SELECTED EXCERPT =>
Saturday, February 07, 2015

Container-less development

In the Java world been hearing a lot lately about container-less development. (Note, I'm not talking about containers such as docker.) Whether it's to help build microservices, to reduce complexity for Java EE developers, or some other reasons, moving away from containers seems to be the theme of the day. One of the core aims behind the movement away from containers appears to be simplifying the lives of application developers and that's definitely a good thing.

 In general anything we can do to improve the development experience is always a good thing. However, I worry that the idea of moving away from containers is not necessarily going to make the lives of developers easier in the long term. Let's spend a moment to look at some of the things we've heard as complaints for container-driven development. I'll paraphrase, but ... "They make it too complex to do easy things." Or "Containers are just too bloated and get in the way of agile development." Or "The notion of containers is an anti-pattern from the 20th century." Or even "Testing code in containers is just too hard."

Now before we try to address these concerns, let's look at something I said to Markus in a recent interview. "Any container, whether it's something like docker, the JVM or even a Java EE application server, shouldn't really get in your way as a developer but should also offer you the capabilities you need for building and running your applications in a way that is easy to use, understand and manage. If you think about it, your laptop is a container. The operating system is a container. We take these for granted because over the years we've gotten really really good at building them to be unobtrusive. Yet if you look under the covers at your typical operating system, it's doing a lot of hard work for you and offering you capabilities such as process forking and scheduling, that you don't know you need but you do need them."

It's easy to make blanket statements like "containers are bad for agile development" or "containers are not fit for modern web apps", but the reality is somewhat different. Of course there may be specific examples of containers where these statements are correct, but let's try and remain objective here! As I mentioned to Markus, we're using containers in our daily development lives and not even aware of them most of the time. A good container, whether an operating system or a Java EE application server, shouldn't get in your way but should be there when you need it. When you don't need it, it's sitting in the background consuming limited memory and processor time, perhaps still ensuring that certain bad things don't happen to your application while it's running and which you didn't even consider initially, e.g., how often do you consider that your operating system is providing red zone protection for the individual processes?

As I said, a good container shouldn't get in your way. However, that doesn't mean it isn't needed. Many applications start out a lot simpler than they end up. You may not consider security initially, for instance, but if your application/service is going to be used by more than you and especially if it's going to be available globally, then it's something you're going to need eventually and a good container should be able to either take care of that for you opaquely or offer a simple to use interface. In essence, a good (ideal?) container should be like your favourite operating system - doing things in the background that you need but don't want to really understand, and offering easy to use APIs for those services you do need.

For enterprise users (and I include Web developers in that category) those services would include security, data management (RDBMS, NoSQL), messaging (not everything will communicate using HTTP) and transactions (yes, some people may not like them but they're essential for many types of application to ensure consistency in a local and distributed case). I'm not going to suggest that there's any such thing as the ideal/perfect container in the Java world today. There are definitely some implementations that would want you to consider seriously looking at container-less solutions! However, there are several implementations that have made significant strides in improving the developer experience and pushing themselves into the background, becoming part of the substrate. And a number of developer tools have sprung up to help developers further, such as Forge and Arquillian.

STORED RECORDS =>
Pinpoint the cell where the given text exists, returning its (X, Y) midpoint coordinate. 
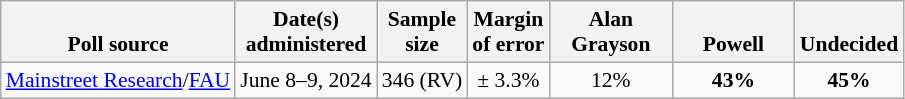
Undecided (849, 32)
± 3.3% (508, 80)
43% (734, 80)
Date(s)administered (306, 32)
AlanGrayson (612, 32)
Marginof error (508, 32)
12% (612, 80)
45% (849, 80)
Samplesize (422, 32)
Poll source (118, 32)
346 (RV) (422, 80)
Powell (734, 32)
June 8–9, 2024 (306, 80)
Mainstreet Research/FAU (118, 80)
Return (x, y) of the center of cell containing provided text 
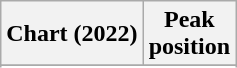
Peakposition (189, 34)
Chart (2022) (72, 34)
Provide the (x, y) coordinate of the cell's center where the given text is located.  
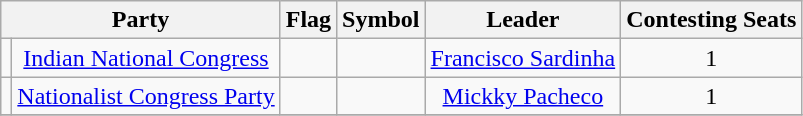
Leader (523, 20)
Party (140, 20)
Contesting Seats (712, 20)
Indian National Congress (146, 58)
Francisco Sardinha (523, 58)
Symbol (381, 20)
Nationalist Congress Party (146, 96)
Flag (308, 20)
Mickky Pacheco (523, 96)
Locate the cell with the specified text and output its [X, Y] center coordinate. 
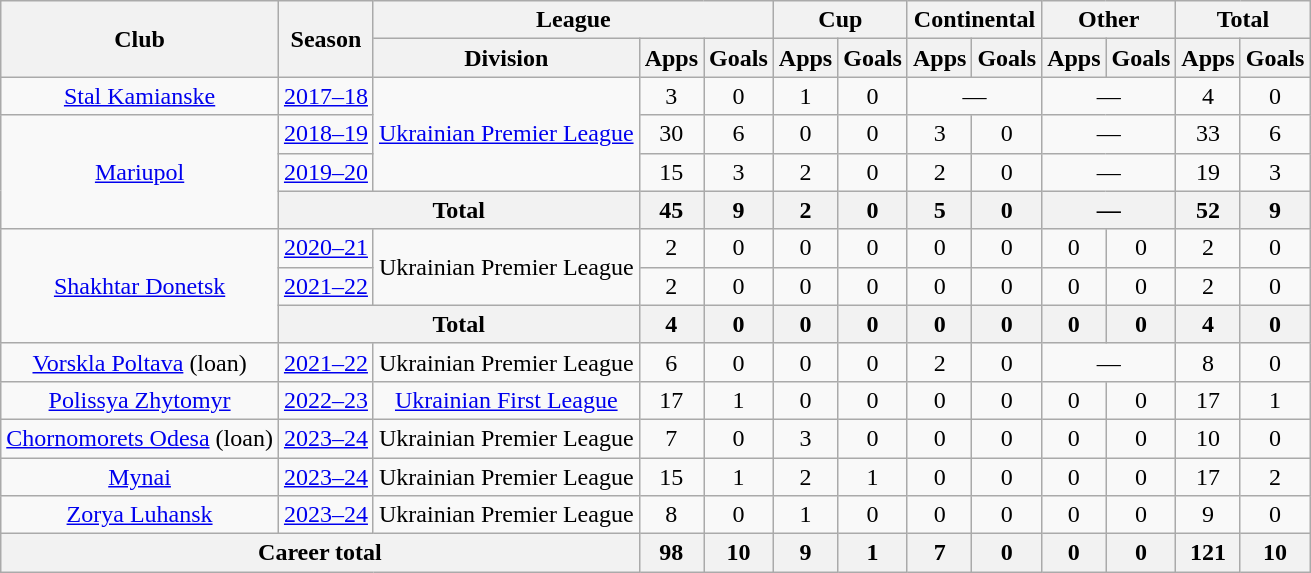
Career total [320, 553]
2022–23 [326, 400]
Mariupol [140, 172]
2019–20 [326, 172]
52 [1208, 210]
30 [671, 134]
45 [671, 210]
Other [1109, 20]
Mynai [140, 477]
Division [506, 58]
Cup [840, 20]
Continental [974, 20]
Season [326, 39]
2020–21 [326, 248]
League [573, 20]
19 [1208, 172]
121 [1208, 553]
Vorskla Poltava (loan) [140, 362]
5 [939, 210]
Club [140, 39]
Ukrainian First League [506, 400]
Chornomorets Odesa (loan) [140, 438]
98 [671, 553]
Stal Kamianske [140, 96]
Polissya Zhytomyr [140, 400]
Zorya Luhansk [140, 515]
2017–18 [326, 96]
Shakhtar Donetsk [140, 286]
33 [1208, 134]
2018–19 [326, 134]
Detect which cell encompasses the target text, then output its [x, y] center coordinate. 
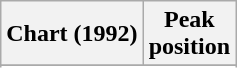
Peakposition [189, 34]
Chart (1992) [72, 34]
Locate the cell with the specified text and output its [x, y] center coordinate. 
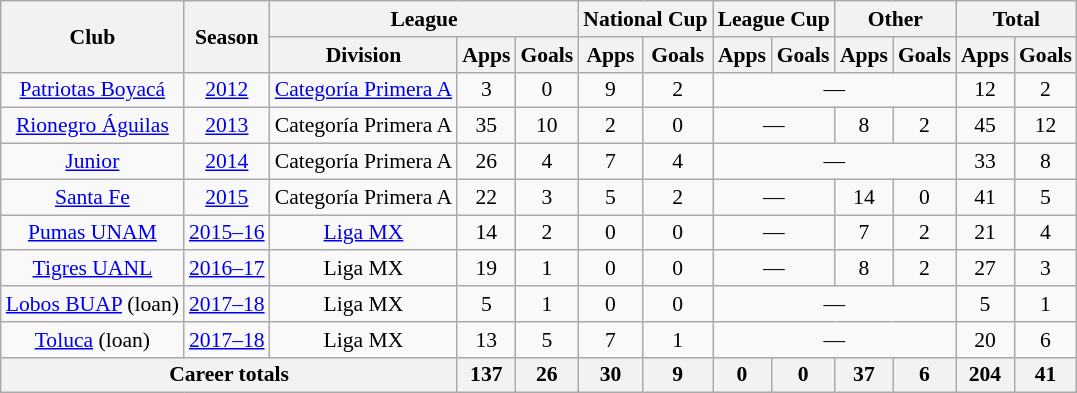
27 [985, 269]
League Cup [774, 19]
Club [92, 36]
Pumas UNAM [92, 233]
Other [896, 19]
204 [985, 375]
2015 [227, 197]
Junior [92, 162]
35 [486, 126]
Santa Fe [92, 197]
National Cup [645, 19]
21 [985, 233]
Career totals [229, 375]
2012 [227, 90]
10 [546, 126]
45 [985, 126]
Lobos BUAP (loan) [92, 304]
2013 [227, 126]
30 [610, 375]
2016–17 [227, 269]
Toluca (loan) [92, 340]
22 [486, 197]
Rionegro Águilas [92, 126]
20 [985, 340]
Division [364, 55]
Tigres UANL [92, 269]
Season [227, 36]
33 [985, 162]
19 [486, 269]
13 [486, 340]
137 [486, 375]
League [424, 19]
2015–16 [227, 233]
37 [864, 375]
Patriotas Boyacá [92, 90]
2014 [227, 162]
Total [1016, 19]
Return (X, Y) of the center of cell containing provided text 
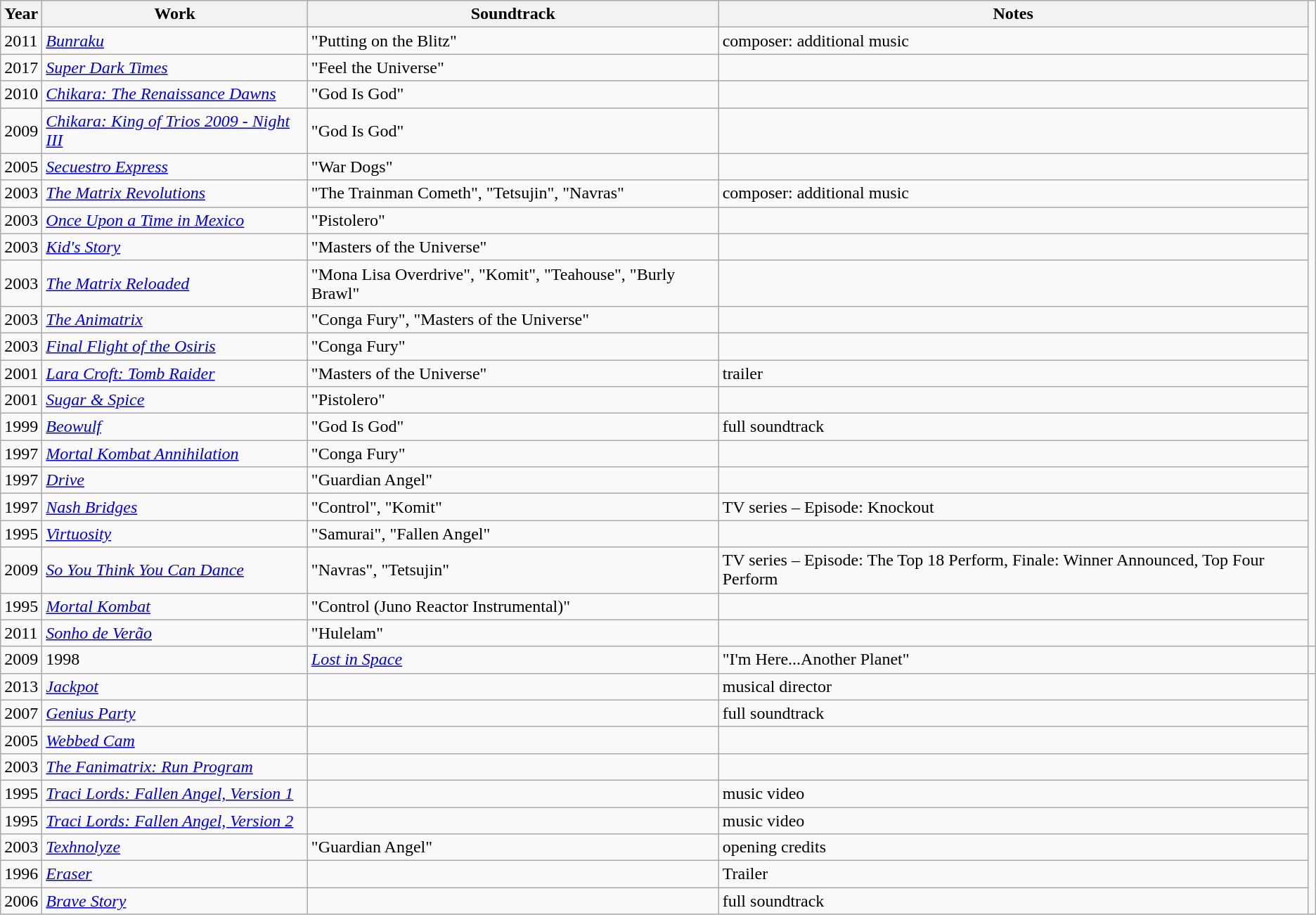
2010 (21, 94)
Drive (174, 480)
The Matrix Reloaded (174, 283)
Webbed Cam (174, 740)
Traci Lords: Fallen Angel, Version 2 (174, 820)
Genius Party (174, 713)
Bunraku (174, 41)
Traci Lords: Fallen Angel, Version 1 (174, 793)
Beowulf (174, 427)
Sugar & Spice (174, 400)
Soundtrack (513, 14)
Once Upon a Time in Mexico (174, 220)
trailer (1013, 373)
"Putting on the Blitz" (513, 41)
opening credits (1013, 847)
"War Dogs" (513, 167)
Kid's Story (174, 247)
"Control (Juno Reactor Instrumental)" (513, 606)
Eraser (174, 874)
Virtuosity (174, 534)
Nash Bridges (174, 507)
2007 (21, 713)
Work (174, 14)
1996 (21, 874)
Jackpot (174, 686)
Notes (1013, 14)
Secuestro Express (174, 167)
2006 (21, 901)
Mortal Kombat (174, 606)
Year (21, 14)
The Matrix Revolutions (174, 193)
"The Trainman Cometh", "Tetsujin", "Navras" (513, 193)
The Animatrix (174, 319)
The Fanimatrix: Run Program (174, 766)
Chikara: King of Trios 2009 - Night III (174, 131)
Mortal Kombat Annihilation (174, 453)
Final Flight of the Osiris (174, 346)
Chikara: The Renaissance Dawns (174, 94)
Brave Story (174, 901)
Sonho de Verão (174, 633)
"Hulelam" (513, 633)
Trailer (1013, 874)
Lost in Space (513, 659)
"I'm Here...Another Planet" (1013, 659)
Texhnolyze (174, 847)
"Control", "Komit" (513, 507)
TV series – Episode: The Top 18 Perform, Finale: Winner Announced, Top Four Perform (1013, 569)
TV series – Episode: Knockout (1013, 507)
Lara Croft: Tomb Raider (174, 373)
"Feel the Universe" (513, 67)
1998 (174, 659)
2013 (21, 686)
musical director (1013, 686)
"Navras", "Tetsujin" (513, 569)
Super Dark Times (174, 67)
"Conga Fury", "Masters of the Universe" (513, 319)
2017 (21, 67)
"Samurai", "Fallen Angel" (513, 534)
1999 (21, 427)
"Mona Lisa Overdrive", "Komit", "Teahouse", "Burly Brawl" (513, 283)
So You Think You Can Dance (174, 569)
Return [x, y] of the center of cell containing provided text 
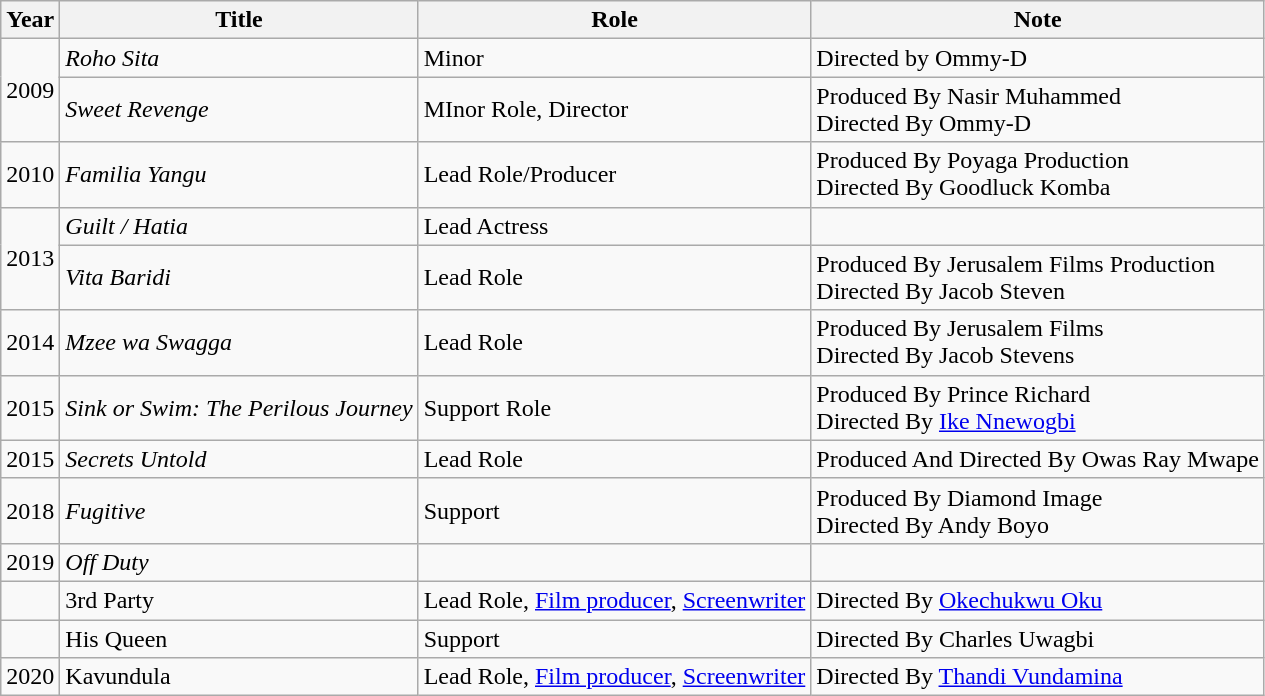
3rd Party [239, 600]
Vita Baridi [239, 278]
Role [614, 20]
Produced By Diamond ImageDirected By Andy Boyo [1038, 510]
2014 [30, 342]
Secrets Untold [239, 459]
2018 [30, 510]
Minor [614, 58]
Familia Yangu [239, 174]
Produced By Nasir MuhammedDirected By Ommy-D [1038, 110]
Sink or Swim: The Perilous Journey [239, 408]
Produced By Poyaga ProductionDirected By Goodluck Komba [1038, 174]
Directed by Ommy-D [1038, 58]
Title [239, 20]
Guilt / Hatia [239, 226]
His Queen [239, 639]
Off Duty [239, 562]
Kavundula [239, 677]
Directed By Thandi Vundamina [1038, 677]
Fugitive [239, 510]
Produced By Prince RichardDirected By Ike Nnewogbi [1038, 408]
2009 [30, 90]
Note [1038, 20]
Support Role [614, 408]
MInor Role, Director [614, 110]
Sweet Revenge [239, 110]
2020 [30, 677]
Lead Actress [614, 226]
Year [30, 20]
Produced And Directed By Owas Ray Mwape [1038, 459]
Produced By Jerusalem Films ProductionDirected By Jacob Steven [1038, 278]
Lead Role/Producer [614, 174]
Roho Sita [239, 58]
2019 [30, 562]
Directed By Charles Uwagbi [1038, 639]
Directed By Okechukwu Oku [1038, 600]
2010 [30, 174]
Mzee wa Swagga [239, 342]
Produced By Jerusalem FilmsDirected By Jacob Stevens [1038, 342]
2013 [30, 258]
Identify which cell holds the provided text, then report its (x, y) central coordinate. 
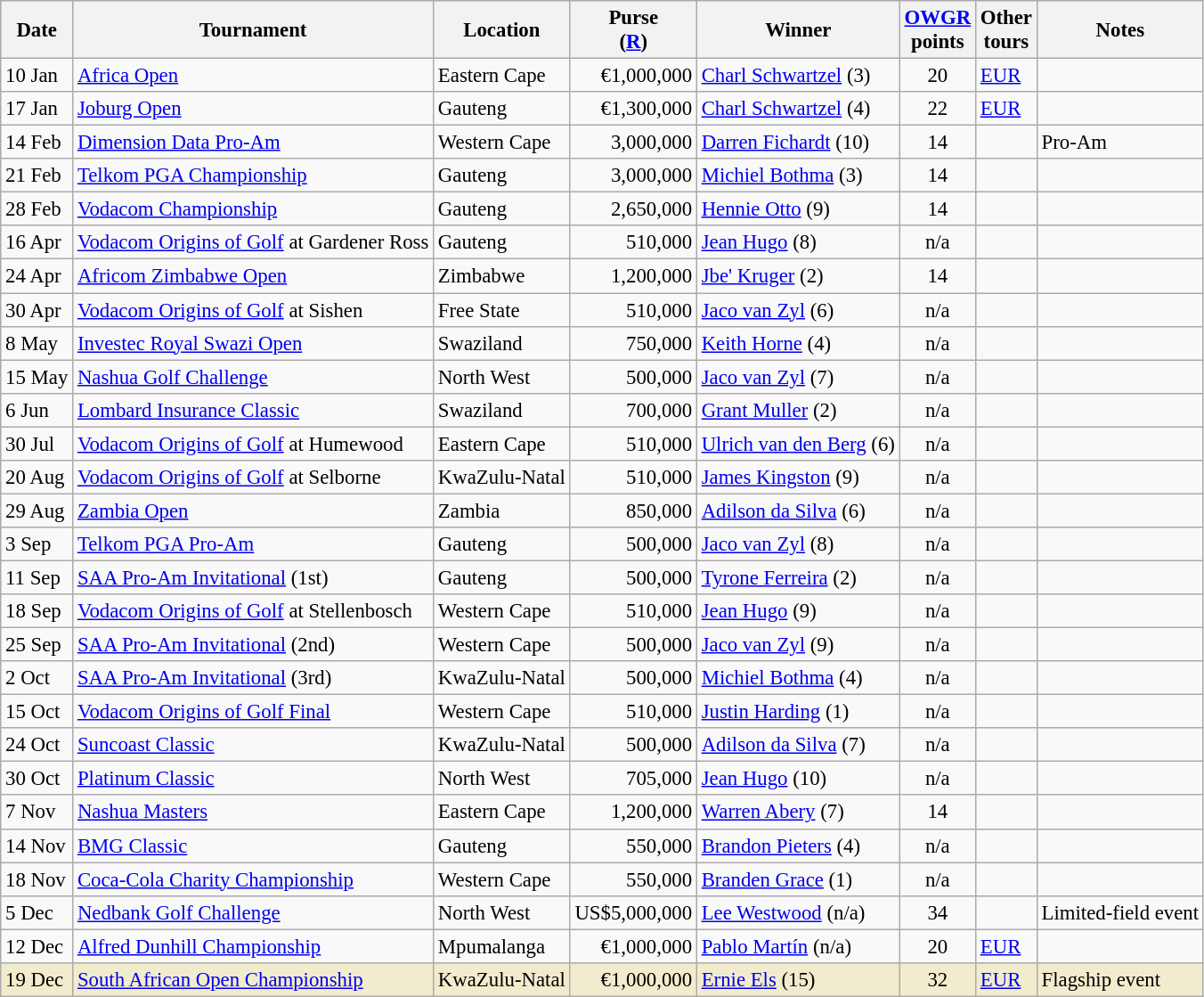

PROBLEMS =>
1. Repeat everything from "For enterprise users" down to "Forge and Arquillian." in the post on container-less development.
2. Summarize the post on container-less development in two sentences.

SOLUTION SET =>
1.
For enterprise users (and I include Web developers in that category) those services would include security, data management (RDBMS, NoSQL), messaging (not everything will communicate using HTTP) and transactions (yes, some people may not like them but they're essential for many types of application to ensure consistency in a local and distributed case). I'm not going to suggest that there's any such thing as the ideal/perfect container in the Java world today. There are definitely some implementations that would want you to consider seriously looking at container-less solutions! However, there are several implementations that have made significant strides in improving the developer experience and pushing themselves into the background, becoming part of the substrate. And a number of developer tools have sprung up to help developers further, such as Forge and Arquillian.

2. Moving away from containers in Java aims to simplify developers' lives, but it may not make those lives easier in the long term. A good container, like an operating system, should stay out of the way while offering needed services such as security, data management, messaging and transactions, and several implementations and tools like Forge and Arquillian have improved the developer experience.